What's the Magic Word? A Control Theory of LLM Prompting
Aman Bhargava, Cameron Witkowski, Shi-Zhuo Looi, Matt Thomson
TL;DR
The paper reframes prompting as a control problem for LLMs, formalizing the model as a discrete-time dynamical system and introducing the reachable-output-set as a core concept for controllability. A self-attention specific bound is derived, tying the reachability of a desired output to the singular values of the attention projection matrices and the length of the control input, $k$, with a computable condition for unreachability. Empirically, the authors demonstrate strong reachability for short prompts across multiple models (e.g., the "ground truth" next token reachable in ~97% with $k\leq 10$; top-75 reachable ~85–89%), while also showing that even unlikely tokens can be steered into higher-probability outputs with small prompts.
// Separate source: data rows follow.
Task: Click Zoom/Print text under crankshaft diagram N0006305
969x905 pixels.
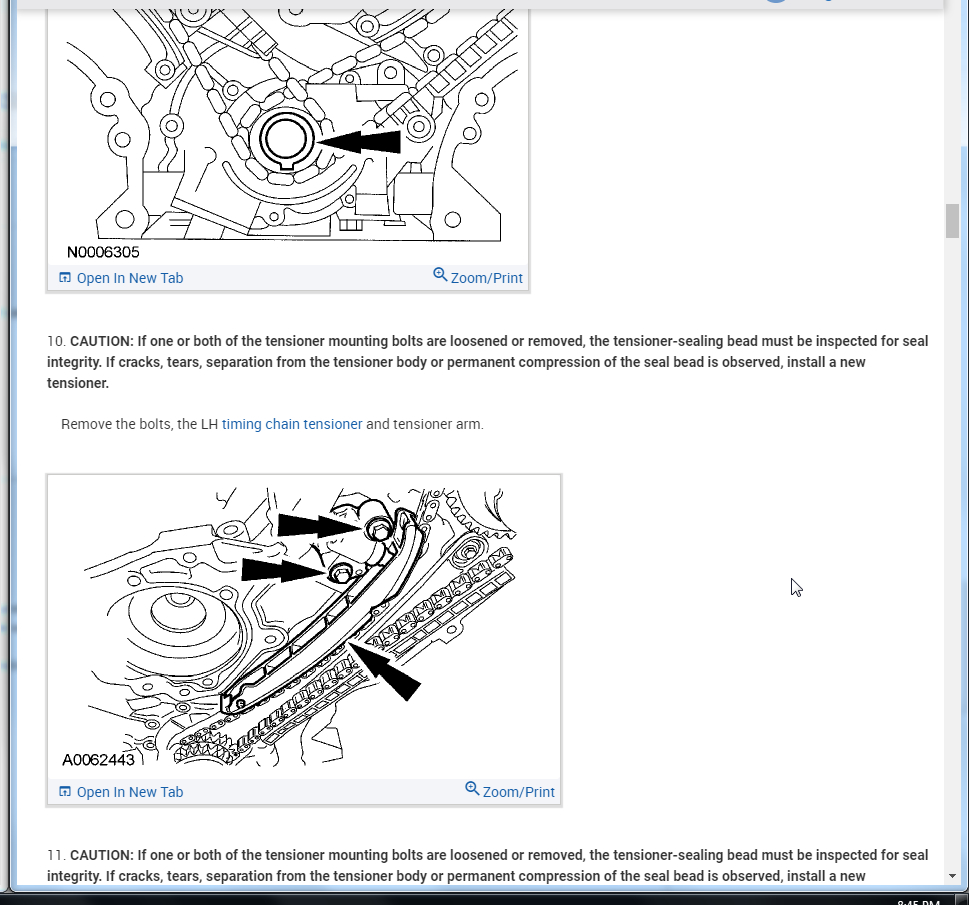Action: tap(487, 278)
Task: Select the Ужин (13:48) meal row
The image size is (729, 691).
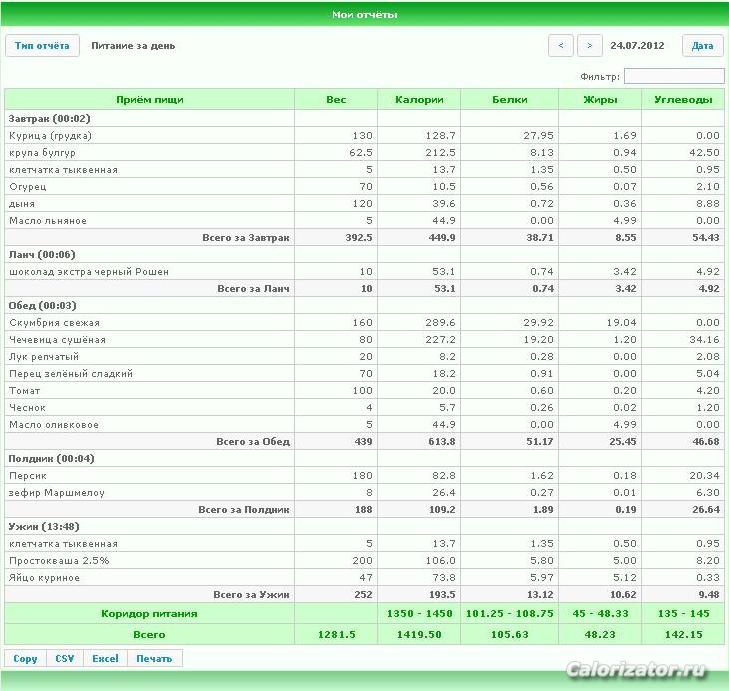Action: [x=364, y=526]
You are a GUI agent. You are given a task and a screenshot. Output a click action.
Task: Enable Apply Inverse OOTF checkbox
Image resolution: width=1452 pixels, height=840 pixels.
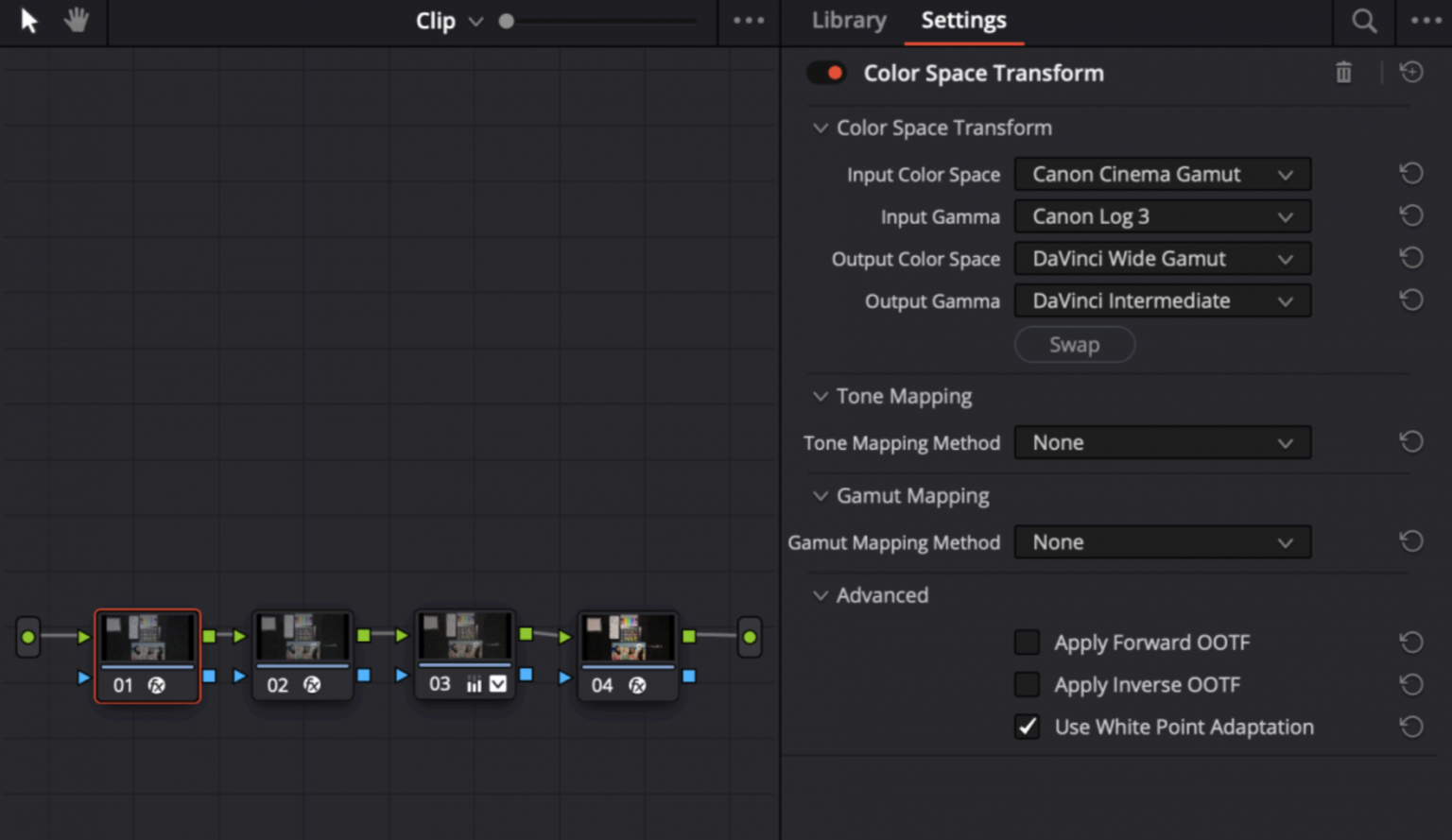(x=1027, y=684)

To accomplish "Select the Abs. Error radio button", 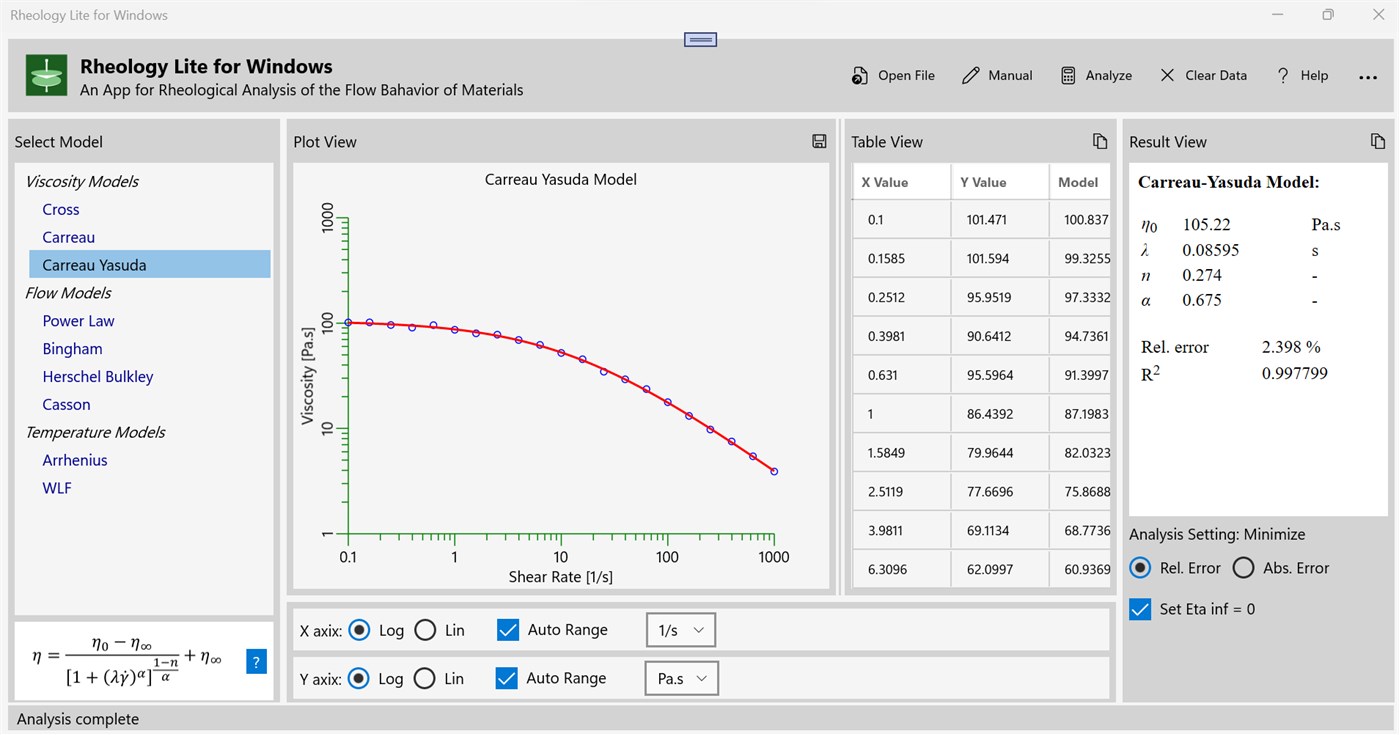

The work provides a foundational, theory-informed lens on input sequence influence in LLMs, pointing to practical directions for more reliable and controllable prompt engineering and opening questions about scaling laws and cross-model behavior.
Abstract
Prompt engineering is crucial for deploying LLMs but is poorly understood mathematically. We formalize LLM systems as a class of discrete stochastic dynamical systems to explore prompt engineering through the lens of control theory. We offer a mathematical analysis of the limitations on the controllability of self-attention as a function of the singular values of the parameter matrices. We present complementary empirical results on the controllability of a panel of LLMs, including Falcon-7b, Llama-7b, and Falcon-40b. Given initial state $\mathbf x_0$ from Wikitext and prompts of length $k \leq 10$ tokens, we find that the "correct" next token is reachable at least 97% of the time, and that the top 75 most likely next tokens are reachable at least 85% of the time. Intriguingly, short prompt sequences can dramatically alter the likelihood of specific outputs, even making the least likely tokens become the most likely ones. This control-theoretic analysis of LLMs demonstrates the significant and poorly understood role of input sequences in steering output probabilities, offering a foundational perspective for enhancing language model system capabilities.